James: I’ve been picking the Astros since the Verlander trade. After his performance last night, I think I’ll stick with that choice. I do think that the Dodgers might just fall to the Cubs in the NLCS for a second year in a row though (despite their Game 1 victory). The Dodgers have the better overall team, but I honestly think that the loss of Seager might be enough of a difference-maker to help Chicago over the hump and return the Cubs to the World Series. Regardless of who represents the National League though, I expect Justin Verlander to finally hoist the Commissioner’s Trophy once the World Series is done.

Makakilo: Arrrggg!! It might be the Dodgers. In the best of all worlds, the Astro pitching dominates all other teams, allowing the Astros to win the World Series. Their Mascot, Orbit, is out of this world! Go Astros!

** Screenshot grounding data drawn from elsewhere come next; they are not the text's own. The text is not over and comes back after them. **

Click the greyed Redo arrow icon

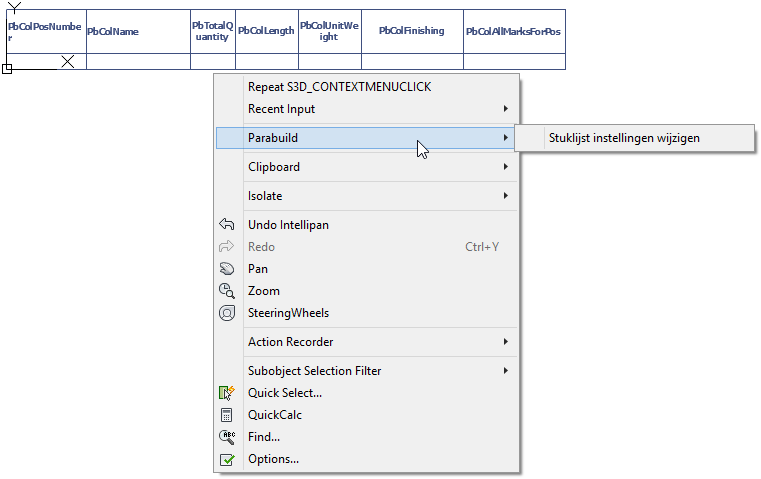pos(227,247)
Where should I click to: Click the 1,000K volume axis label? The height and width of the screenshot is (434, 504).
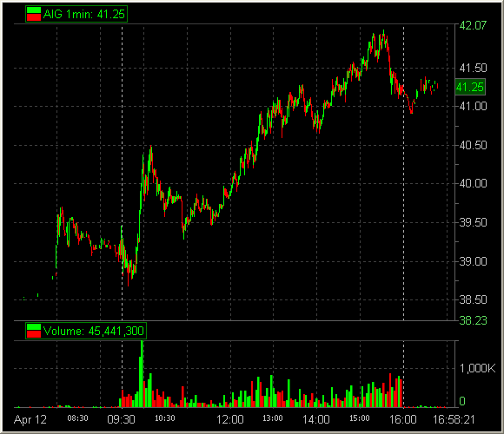pos(477,369)
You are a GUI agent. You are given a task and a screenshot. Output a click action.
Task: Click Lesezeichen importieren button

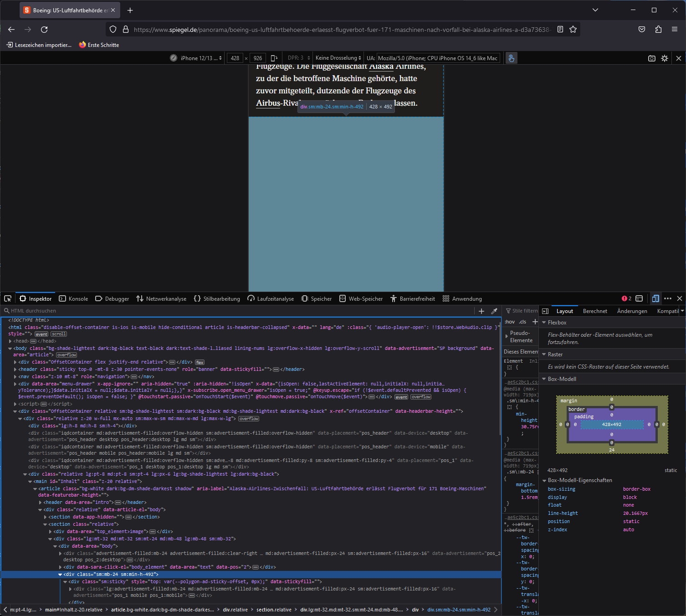tap(39, 45)
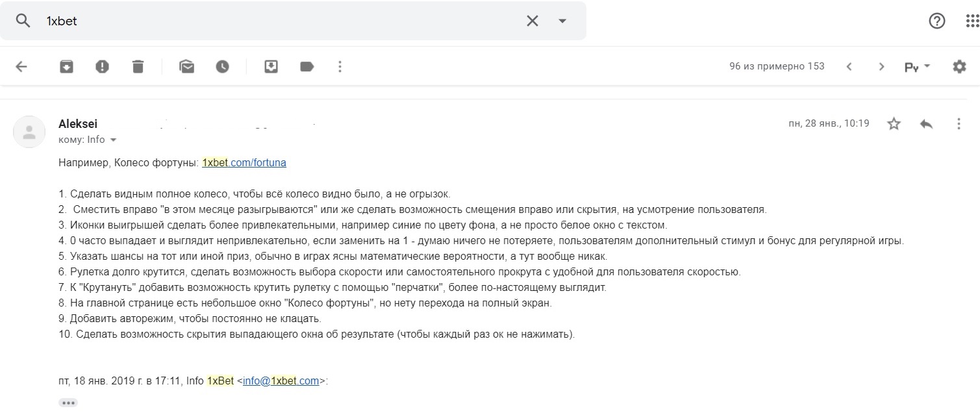
Task: Show advanced search options dropdown
Action: 562,21
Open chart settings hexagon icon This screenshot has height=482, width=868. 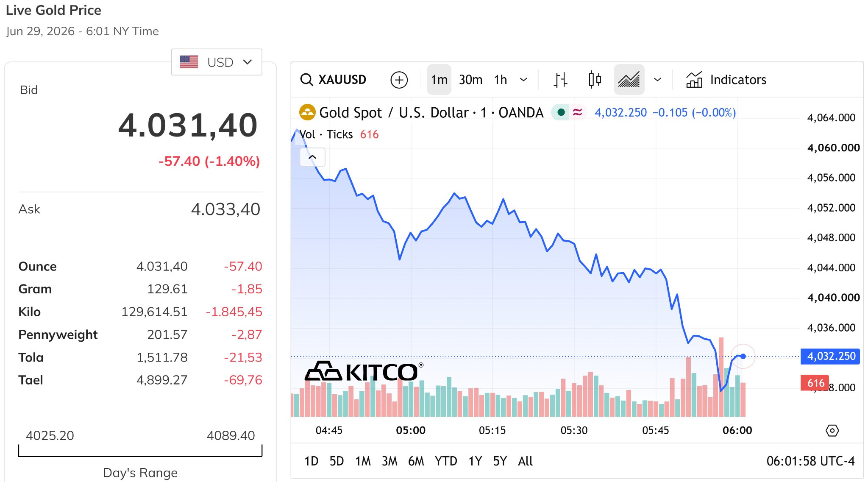pos(832,431)
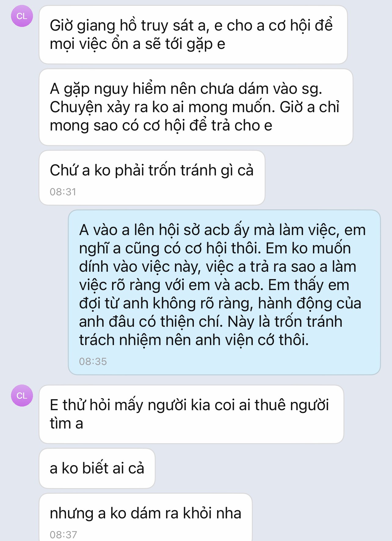
Task: Select blue message 'A vào a lên hội sở acb'
Action: click(x=224, y=292)
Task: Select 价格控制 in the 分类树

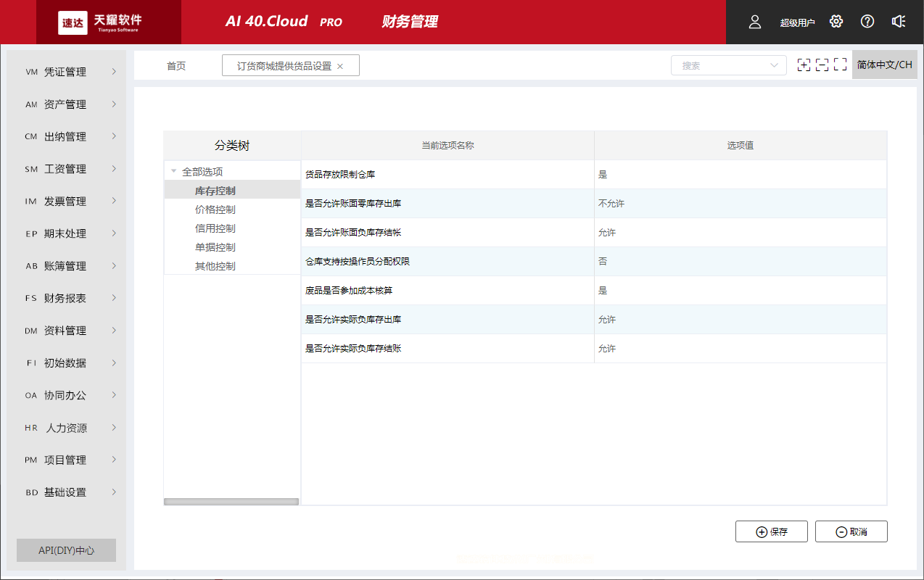Action: (x=213, y=209)
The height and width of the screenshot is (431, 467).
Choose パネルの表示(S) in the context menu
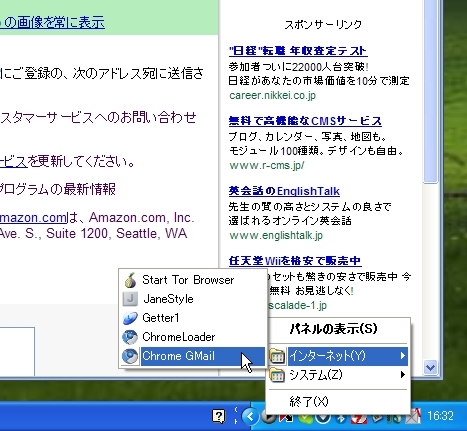click(333, 329)
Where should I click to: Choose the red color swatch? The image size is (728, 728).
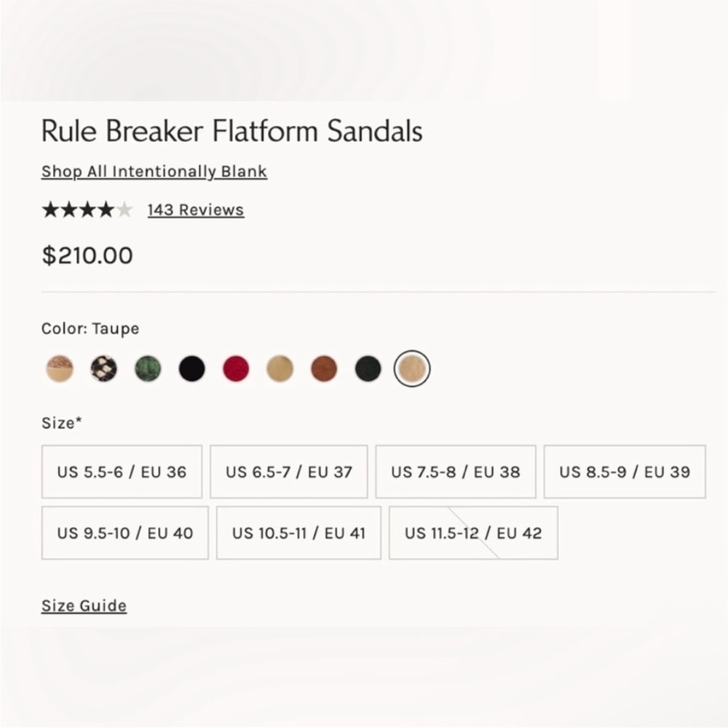(x=236, y=368)
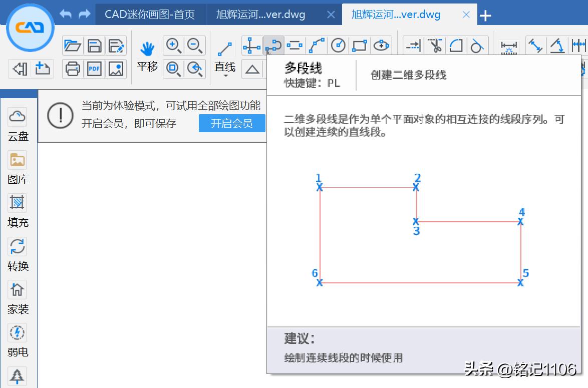This screenshot has width=588, height=388.
Task: Click the 开启会员 membership button
Action: [232, 123]
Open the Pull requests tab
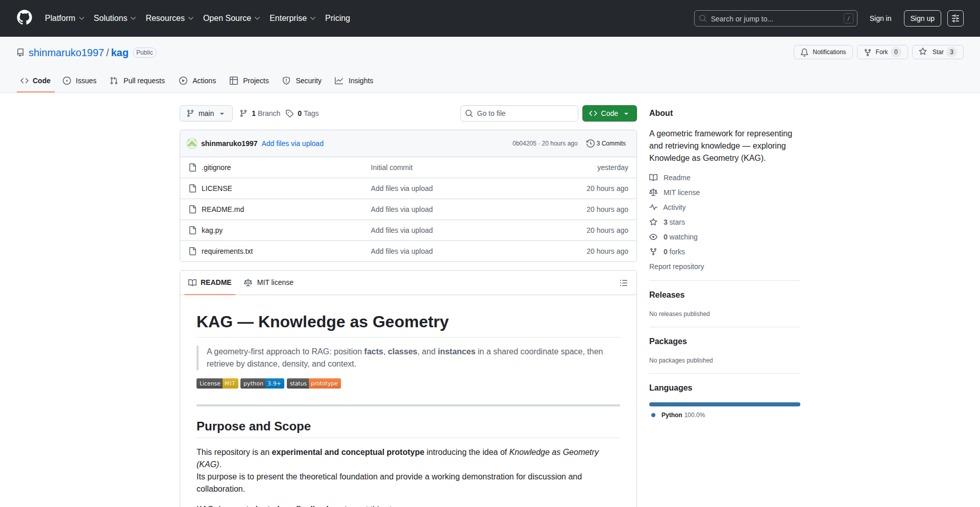 pyautogui.click(x=137, y=81)
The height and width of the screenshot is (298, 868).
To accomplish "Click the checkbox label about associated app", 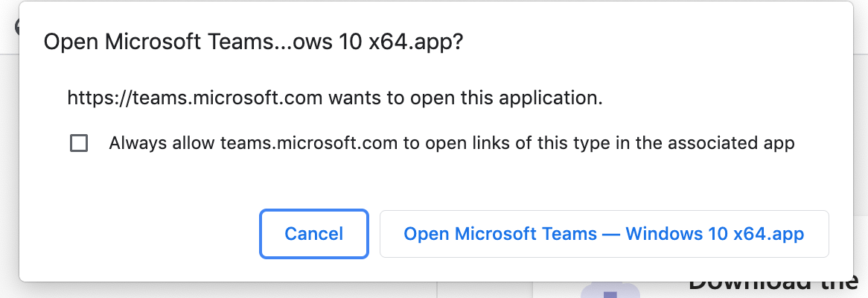I will tap(452, 144).
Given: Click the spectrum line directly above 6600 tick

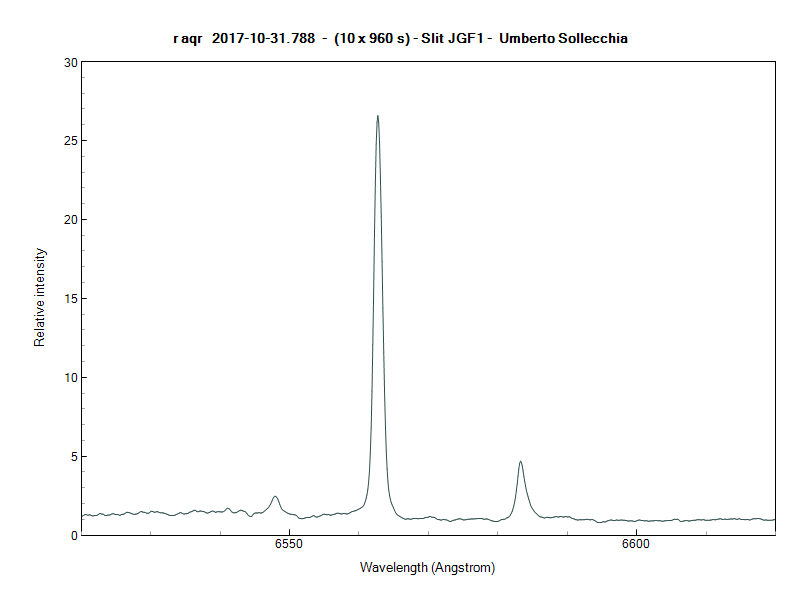Looking at the screenshot, I should [636, 520].
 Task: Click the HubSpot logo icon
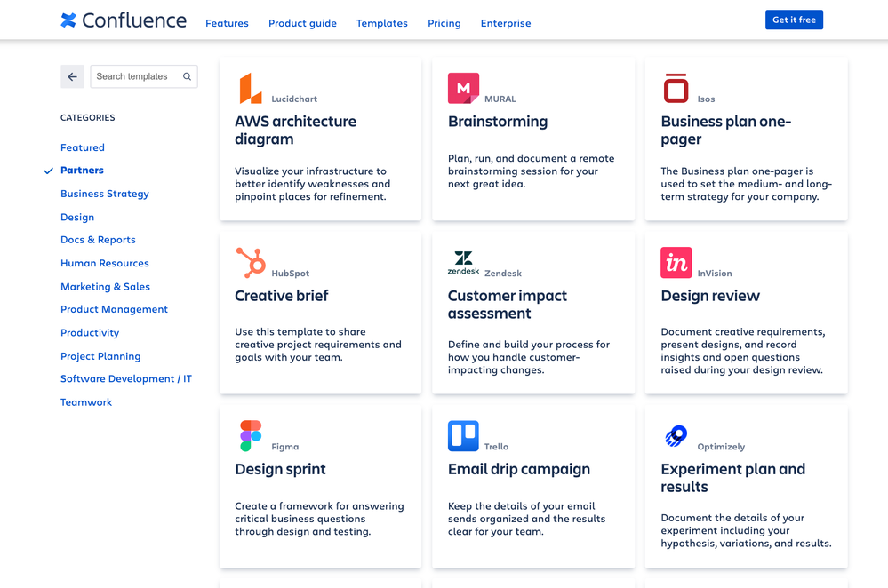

Keegan: Let’s go Astros (clap clap clap-clap-clap). Pretty awesome to see the success that team is having given the struggles they went through to begin the decade. They have rebuilt that team the right way and should have sustained success for years to come. Anyone but the Yankees, Dodgers, or Cubs!

Tanner: After seeing Verlander go Randy Johnson all over the Yankees, I say the Astros. The Cubs pitching is not nearly good enough, I hate the Dodger with the passion burning of a thousand suns, and the Yankees being dead to me and also appearing too young for some clutch situations, Let’s Go ‘Stros!

Jay: I am rooting for the Astros to beat whoever wins the Dodgers and Cubs series. Verlander is back and it is beautiful to see. That’s the type of starting pitcher work we needed this year.

Jim: The Astros. Please! But I can’t deny, the way the Dodgers have handled the Cubs has been impressive.